The model demonstrates consistency with apoptosis observed in the stem cell population. As pointed out by Roeder and Radtke [1], stem cells accumulate DNA damage with each cell division. DNA damage that exceeds a certain level induces apoptosis or cell cycle arrest [15].

In the model, a stem cell division is explicitly represented. A stem cell's internal counter comes back to its initial state after division; that is, it becomes a true daughter stem cell. Thus, a stem cell divides into two identical daughter stem cells. Yamamoto et al. [20] demonstrated symmetric self-renewal division of HSCs as an actual event.

One stem cell divides into a single empty space. For another division, the stem cell has to wait for the internal counter to again reach threshold Ψ.

Our model shows that a stem cell can enter and exit a quiescence and a proliferative state.
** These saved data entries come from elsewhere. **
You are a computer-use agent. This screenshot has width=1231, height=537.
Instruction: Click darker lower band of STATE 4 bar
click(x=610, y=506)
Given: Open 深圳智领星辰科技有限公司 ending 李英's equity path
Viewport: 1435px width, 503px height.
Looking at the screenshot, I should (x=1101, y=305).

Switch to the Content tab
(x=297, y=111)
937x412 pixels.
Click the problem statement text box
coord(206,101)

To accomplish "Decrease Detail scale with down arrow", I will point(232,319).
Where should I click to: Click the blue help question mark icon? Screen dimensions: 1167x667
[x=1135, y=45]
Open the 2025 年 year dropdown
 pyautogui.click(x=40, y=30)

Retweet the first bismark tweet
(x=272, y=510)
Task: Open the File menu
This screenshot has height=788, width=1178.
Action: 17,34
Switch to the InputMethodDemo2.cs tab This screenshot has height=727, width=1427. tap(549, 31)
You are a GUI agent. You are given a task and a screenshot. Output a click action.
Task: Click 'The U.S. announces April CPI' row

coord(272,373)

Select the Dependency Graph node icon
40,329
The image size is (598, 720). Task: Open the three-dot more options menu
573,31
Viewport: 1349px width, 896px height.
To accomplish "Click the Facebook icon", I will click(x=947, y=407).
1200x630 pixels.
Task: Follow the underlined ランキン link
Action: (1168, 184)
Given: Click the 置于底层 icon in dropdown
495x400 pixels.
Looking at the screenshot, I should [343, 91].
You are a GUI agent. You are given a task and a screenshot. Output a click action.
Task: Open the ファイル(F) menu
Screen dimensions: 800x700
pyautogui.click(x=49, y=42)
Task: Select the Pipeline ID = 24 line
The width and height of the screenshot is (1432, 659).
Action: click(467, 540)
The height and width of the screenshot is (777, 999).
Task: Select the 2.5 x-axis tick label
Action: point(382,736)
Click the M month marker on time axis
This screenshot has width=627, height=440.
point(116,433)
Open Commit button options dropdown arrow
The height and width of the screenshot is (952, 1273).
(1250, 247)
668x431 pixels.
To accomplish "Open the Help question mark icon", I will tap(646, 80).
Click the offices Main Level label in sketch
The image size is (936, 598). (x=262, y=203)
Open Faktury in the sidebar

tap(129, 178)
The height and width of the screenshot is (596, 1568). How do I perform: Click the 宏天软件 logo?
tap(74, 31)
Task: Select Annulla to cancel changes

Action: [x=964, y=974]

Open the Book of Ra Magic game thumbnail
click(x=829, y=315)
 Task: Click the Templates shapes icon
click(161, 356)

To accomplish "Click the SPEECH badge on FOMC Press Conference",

Wilson et al. [21] have discussed that the HSCs regularly enter and exit cell cycle. After reestablishment of homeostasis, HSCs return to quiescence, suggesting that HSCs are not permanently entering the cell cycle but reversibly switch from quiescence to self-renewal under certain conditions.

Transitive cells that have limited ability to convert back to stem cells are represented in our model. Their ability to convert back to a stem cell diminishes with subsequent generations. Yin et al. [14] have shown that the intermediate cells can reconstitute hematopoietic stem cells. They also show that these dedifferentiated HSCs can reconstitute entire hematopoietic function.

Our model has empty spaces but they no longer need any counters.

The results hold in two-dimensional or three-dimensional model of space.

The homeostatic model allows flexibility in choosing model parameters that permits several different simulations to be carried out in silico (Claim 3).

Our model overcomes the drawbacks of Agur et al.'s model. It also does not require explicit message passing between cells and the controlling microenvironment, as required by the model of D'Inverno and Saunders [7]. Compared with the other proposed models [10, 11, 16], our model has transitive cells with several generations; homeostasis prevails for a larger range of parameter values; and there is no fixed turnaround rate between the proliferative state and the quiescent state of the stem cells. Hence, it is much closer to biologically observed behavior of bone marrow than the earlier reported deterministic models. The properties of the proposed model proved in this paper are also observed in the agent-based simulations that we have carried out. These simulations also demonstrate that, as predicted, large fractions of stem cells do remain in quiescent state [8].

There are other advantages of our model. It can be modified to qualitatively study some of the blood related diseases. For example, anemia is usually defined as decrease in the number of red blood cells (RBCs). Aplastic anemia is a type of anemia that is caused by the disturbance of proliferation and differentiation of hematopoietic stem cells. Aplastic anemia can be caused by exposure to certain chemicals, drugs, radiation, infection, immune disease, and heredity. Yet in about half the cases, the cause is unknown [22]. In essence, if the maturing and dying differentiated cells are not replaced by newer differentiated cells at the same rate, then it may lead to aplastic anemia. A stem cell converts to a transitive cell in Ψ time steps if it is surrounded by stem cells in all directions. Each of these conversions will potentially create a differentiated cell. These differentiated cells would mature and die in Φ time steps. Thus, the number of live differentiated cells would largely depend upon the ratio (Φ/Ψ). Thus, if the ratio (Φ/Ψ) is very low then it may cause aplastic anemia. This is one example of a possible extension of the model defined in this paper.

There are several other options of bringing the proposed model even more close to biologically observed complexity. We would like to increase the scale of simulation of the bone marrow system so that it can hold 108 to 1012 number of cells [23]. We would also like to perform simulations in three-dimensional space. In future, we would also like to model leukemia as has been done in other models [16].